__Passage provided__:

** START **

# My iPod touch can't change the volume



## crazy (Feb 27, 2008)

Hi guys.

I have an iPod Touch and I upgraded to 2.1, and since then the volume doesn't change. At first, it was stuck at the loudest possible volume, and moving the volume slider didn't change the volume. After I restarted it, it was stuck, but this time at a lower, more tolerable level. A day or two later and it's still giving me that problem. Should I take it in to the Apple store or is there something I can do myself?

Thanks


----------



## kb244 (Apr 23, 2002)

Well you might not like this idea, but try a Restore with iTunes. If the problem persist, talk to Apple. 

Least until someone comes up with a better idea so check back during the evening.


----------



## MrNeoStylez (Sep 16, 2008)

i second the above opiinion


----------



## crazy (Feb 27, 2008)

Thanks for the help guys. I guess I'll have to use Time machine to back up the iPod.


----------



## kb244 (Apr 23, 2002)

crazy said:


> Thanks for the help guys. I guess I'll have to use Time machine to back up the iPod.


huh?

Actually iTunes should have already been making regular backups, check the iTunes preference under devices. Not Time Machine.


----------



## crazy (Feb 27, 2008)

Thanks, I didn't know iTunes could do that 

A restore has allowed me to be able to change the volume. And it turns out that a volume lock in the system prefs was what was causing it to remain low. Awesome


----------



## kb244 (Apr 23, 2002)

crazy said:


> Thanks, I didn't know iTunes could do that
> 
> A restore has allowed me to be able to change the volume. And it turns out that a volume lock in the system prefs was what was causing it to remain low. Awesome


lol,


----------

** END **

__Data section__:
** START **

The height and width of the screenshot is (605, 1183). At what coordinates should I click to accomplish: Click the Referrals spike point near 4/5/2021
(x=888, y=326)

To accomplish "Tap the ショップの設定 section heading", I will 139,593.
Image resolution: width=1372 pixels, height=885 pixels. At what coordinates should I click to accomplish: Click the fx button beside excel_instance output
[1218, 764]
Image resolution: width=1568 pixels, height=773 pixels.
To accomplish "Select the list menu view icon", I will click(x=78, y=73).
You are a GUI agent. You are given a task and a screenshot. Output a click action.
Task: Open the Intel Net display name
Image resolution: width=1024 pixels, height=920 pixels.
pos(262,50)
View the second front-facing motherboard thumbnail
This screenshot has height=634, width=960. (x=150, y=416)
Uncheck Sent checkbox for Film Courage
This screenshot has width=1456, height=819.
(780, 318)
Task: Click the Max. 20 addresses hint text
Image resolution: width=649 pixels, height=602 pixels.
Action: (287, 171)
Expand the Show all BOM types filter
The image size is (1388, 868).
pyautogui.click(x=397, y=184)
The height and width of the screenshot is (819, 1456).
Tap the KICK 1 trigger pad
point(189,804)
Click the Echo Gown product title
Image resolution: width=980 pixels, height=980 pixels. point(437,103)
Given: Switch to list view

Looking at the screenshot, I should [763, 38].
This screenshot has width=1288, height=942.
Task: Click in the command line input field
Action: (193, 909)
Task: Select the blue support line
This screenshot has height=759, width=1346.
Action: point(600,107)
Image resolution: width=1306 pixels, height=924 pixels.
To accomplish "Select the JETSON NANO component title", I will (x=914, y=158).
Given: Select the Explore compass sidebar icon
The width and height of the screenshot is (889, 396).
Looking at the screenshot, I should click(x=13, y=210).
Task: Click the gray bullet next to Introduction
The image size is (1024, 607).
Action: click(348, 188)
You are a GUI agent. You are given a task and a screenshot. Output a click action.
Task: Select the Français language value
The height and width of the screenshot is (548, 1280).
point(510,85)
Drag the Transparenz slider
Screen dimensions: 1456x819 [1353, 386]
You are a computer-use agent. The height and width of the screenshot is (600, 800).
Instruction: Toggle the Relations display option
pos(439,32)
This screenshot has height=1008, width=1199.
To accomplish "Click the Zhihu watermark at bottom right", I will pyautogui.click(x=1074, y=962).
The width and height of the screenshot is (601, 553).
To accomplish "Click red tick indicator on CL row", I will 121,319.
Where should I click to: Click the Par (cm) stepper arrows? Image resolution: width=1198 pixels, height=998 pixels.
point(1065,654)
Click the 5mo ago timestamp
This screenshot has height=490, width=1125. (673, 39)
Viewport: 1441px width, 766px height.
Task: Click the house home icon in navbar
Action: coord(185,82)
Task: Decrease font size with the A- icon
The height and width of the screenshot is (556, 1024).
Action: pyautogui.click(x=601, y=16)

** END **

__Given problem__:
Using the iPod volume thread, decide whether each statement below agrees with it. Answer yes or no for each and quote the words that settle it.
1. After the first restart, the volume was stuck at a lower level.
2. kb244 recommends backing up the iPod with Time Machine.
3. A restore made it possible to change the volume again.

__Final result__:
1. Yes: "After I restarted it, it was stuck, but this time at a lower, more tolerable level."
2. No: "Actually iTunes should have already been making regular backups, check the iTunes preference under devices. Not Time Machine."
3. Yes: "A restore has allowed me to be able to change the volume."